7 comments to “7-Imp’s 7 Kicks #559: Featuring
Up-and-Coming Illustrator, Yuko Okabe”

  1. Good morning, Imps!

    Hello, Yuko! Congratulations on your graduation and best of luck with your illustration work as well as the biofeedback therapy work – that is awesome!

    Jules: High-fives to your Jedis!

    My kicks from the past week include:
    1) Costumes
    2) Performances
    3) Readings
    4) Music
    5) Poetic maps
    6) Refreshing
    7) Simplicity


  2. Yuko – thank you for sharing your art with us! Really love your hiragana project, and congratulations on creating your own job-sounds like a great project!

    Jules – hooray for reading and laughing with your girls, Halloween Jedis, visits with good friends and new music!

    LW – your kicks this week read like what I imagine a poetic map to be. Love that they start with Costumes and with Refreshing Simplicity.

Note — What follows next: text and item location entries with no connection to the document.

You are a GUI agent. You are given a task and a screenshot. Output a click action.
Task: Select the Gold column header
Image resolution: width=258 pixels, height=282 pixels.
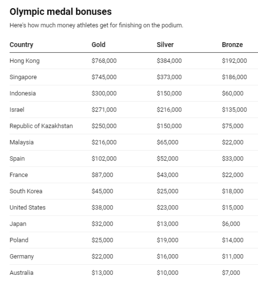coord(99,44)
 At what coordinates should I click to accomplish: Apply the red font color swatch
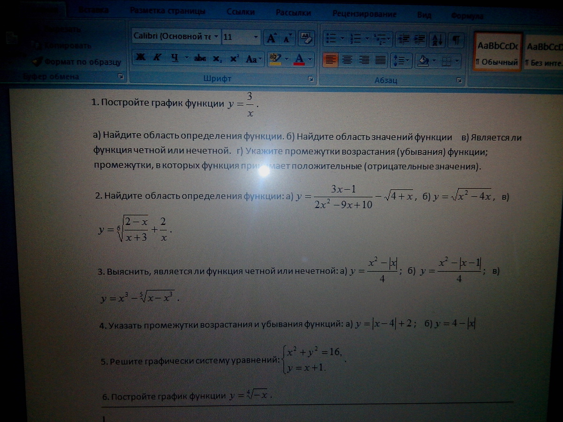click(x=299, y=59)
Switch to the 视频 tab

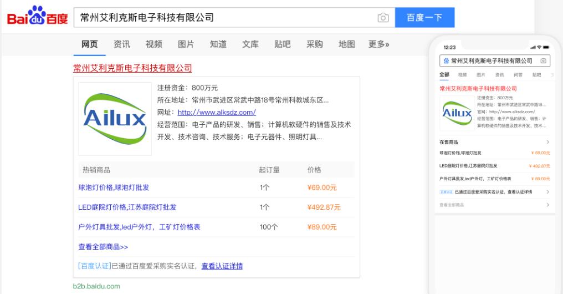154,44
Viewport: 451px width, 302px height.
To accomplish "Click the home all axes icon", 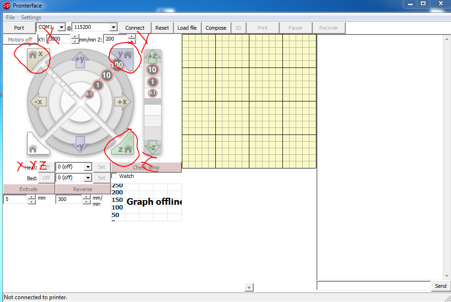I will tap(33, 149).
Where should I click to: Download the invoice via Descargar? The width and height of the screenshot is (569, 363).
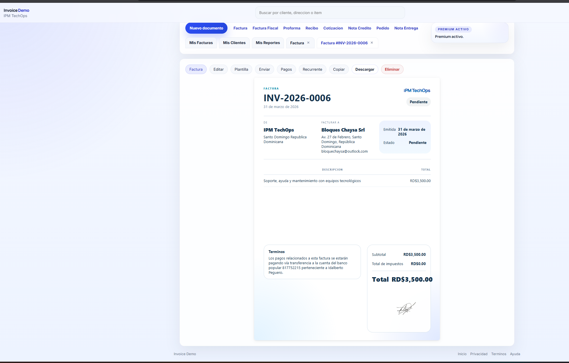click(365, 69)
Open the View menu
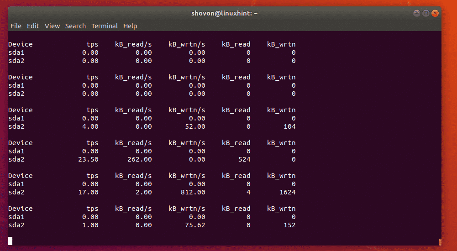Viewport: 457px width, 251px height. (x=52, y=26)
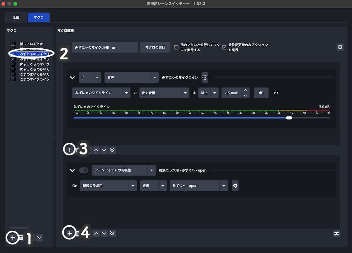Screen dimensions: 352x253
Task: Toggle the action enable switch
Action: coord(84,170)
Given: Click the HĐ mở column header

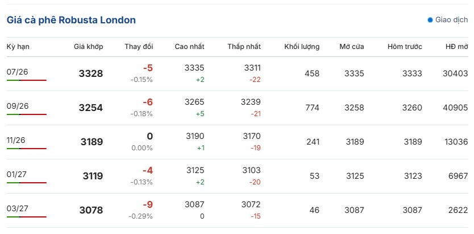Looking at the screenshot, I should 456,47.
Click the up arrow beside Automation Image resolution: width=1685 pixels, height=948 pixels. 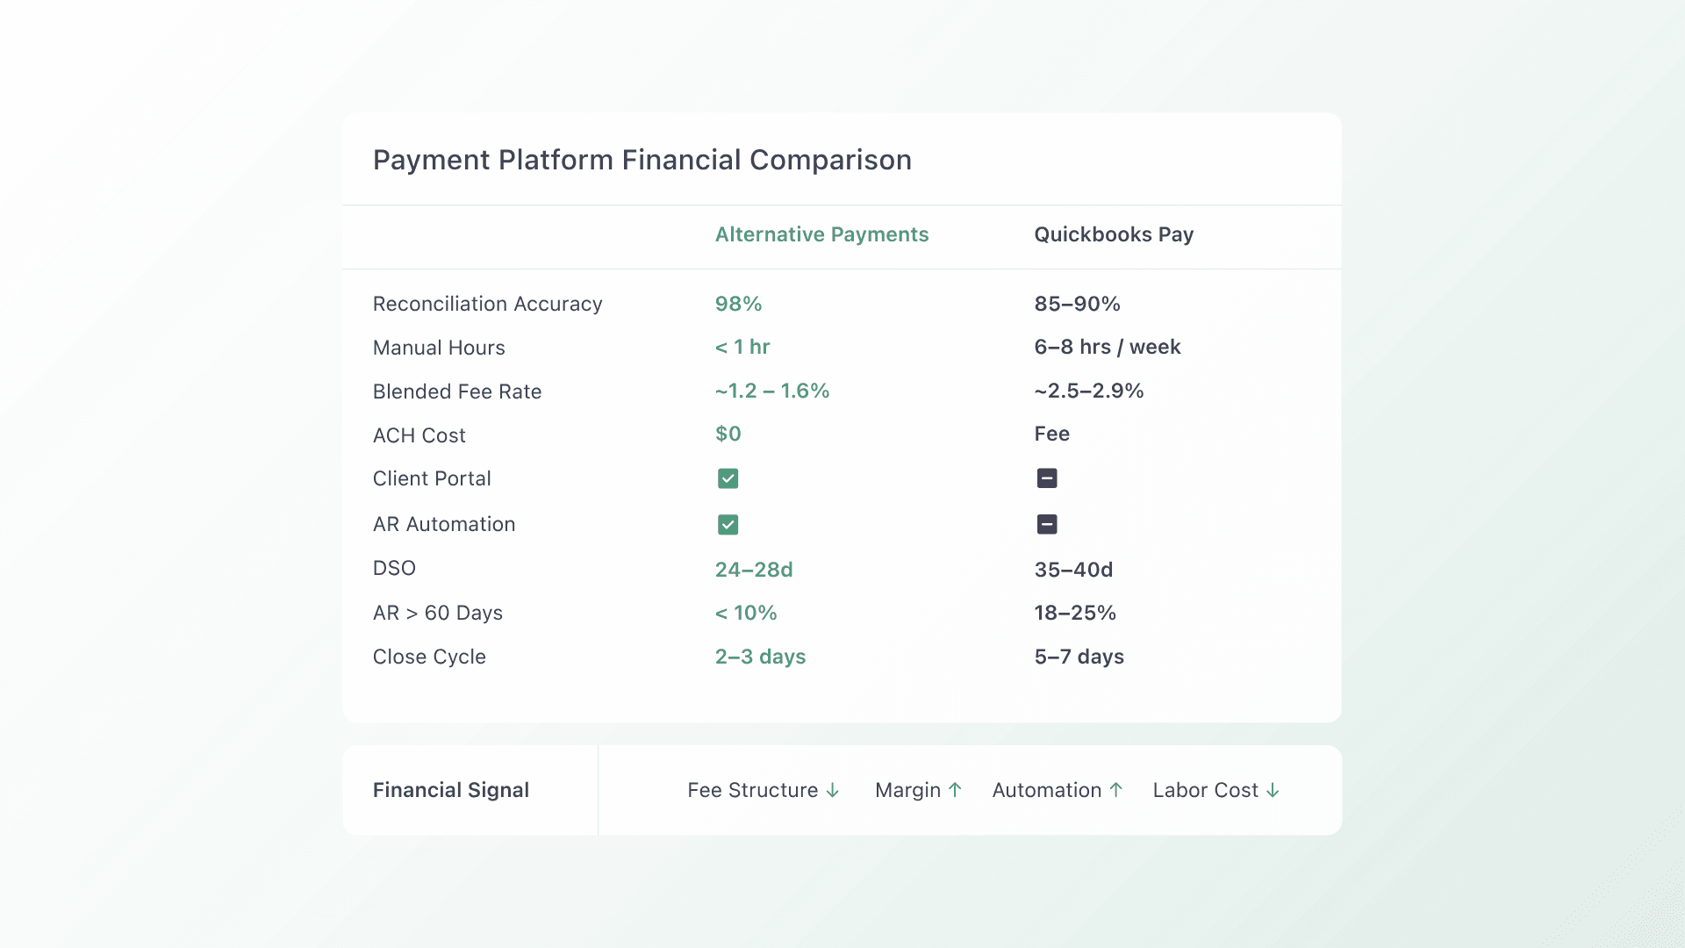pos(1116,790)
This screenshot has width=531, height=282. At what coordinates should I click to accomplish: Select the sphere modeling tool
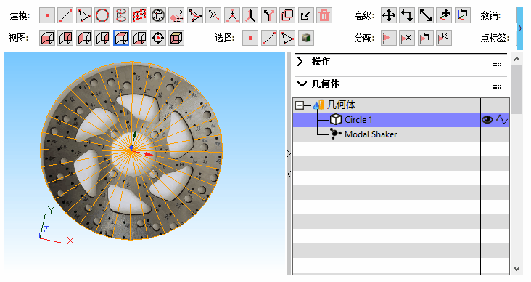(158, 15)

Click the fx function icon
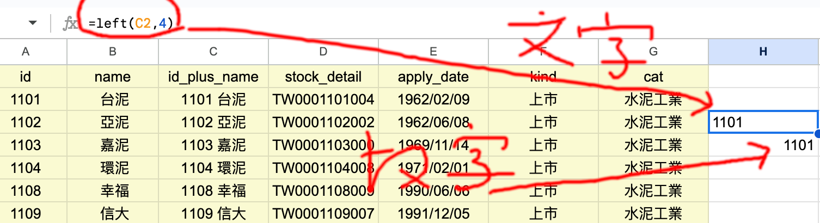(70, 23)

And whatever a potic map is, it sounds wonderful.

    My kicks:
    1) Devoured Philip Pullman’s “The Book of Dust” and ready for the next one.
    2) Work continues to be busy, challenging, & rewarding.
    3) Daisy is leading the pack in a costume contest fundraiser for a very worthy cause.
    4) Cold, rainy weather outside and a cozy fire with Daisy to snuggle inside.
    5) Started re-reading A Wrinkle in Time.
    6) A much-needed massage at a place I’d never been to – and it was amazing.
    7) Match day for the Timbers, Major League Soccer Semifinals Playoffs. Hopefully it won’t rain (much) for the match.
    7.5) Heading into another week full of the promise of good things.

    Happy Sunday Imps! Wishing everyone a week full of good things!
    7.5)


  3. Rachel: Good luck, Daisy! 🙂 I am waiting for my copy of the Pullman book to arrive. I didn’t consider the tie-in of Simplicity (Patterns) to costumes there – good catch! I shared the poem A Map of World by Ted Kooser at my blog, Bildungsroman, this week: https://slayground.livejournal.com/861656.html


  4. Oof, I needed spellcheck this morning. And to slow down.

    LW – that poem is lovely, and for me, having just read The Book of Dust, there are echoes of synchronicity in the language. I also wasn’t thinking of the Simplicity patterns (although that makes sense too), my thoughts were more you started with Costumes (Elaborate in my mind, but they don’t have to be) and wended your way to Refreshing and then Simplicity, like removing layers.

    Daisy in her Olaf costume can be found here: https://www.gogophotocontest.com/poochhalloweencontest/entries/109151


  5. Thank you for the support!

    Jules — Ooh, the NY Times Best Illustrated Books look amazing, I especially love “Muddy” and “A Magical Do-Nothing Day.” Also kids make the best Jedis, so intuitive and quick on their feet. 🙂

    My Seven Kicks:

    1). Went to Salem, MA last weekend for a super kitschy, Halloween walk through. Had Apple Cinnamon donuts!

    2). Got free food from work.

    3). Went to my first TedX talk featuring speakers who spoke about innovative education models.

    4). Got a lovely package from a friend that included natural minerals (dirt,sand) from the Bay Area and a wooden spin top!

    5). Featured on Seven Imp 🙂

    6). Really want to buy a copy of “Kuma-Kuma Chan” because it looks so wholesome.

    7.) Connected with my uncle in Japan over LINE (a messaging app).


  6. Little Willow: Thank you for sharing a Kooser poem. Ah. He’s so good.

    Rachel: You already read The Book of Dust? Ooh! It’s in my TBR pile. Excited. Love your last kick. Thanks for sharing Daisy’s costume. SQUEE!

    Yuko, was telling a friend just yesterday about the wonderful Kuma-Kuma Chan books. I hope you find copies to read. … Thank YOU for visiting 7-Imp! Now I want an apple cinnamon donut.


  7. Jules: I listened to Mirrorball on repeat earlier today. That song is gorgeous.

    Rachel: I hope Daisy wins the contest! She looks paws-itively THRILLED. 🙂

    Yuko: Free food is amazing. Natural minerals are even better.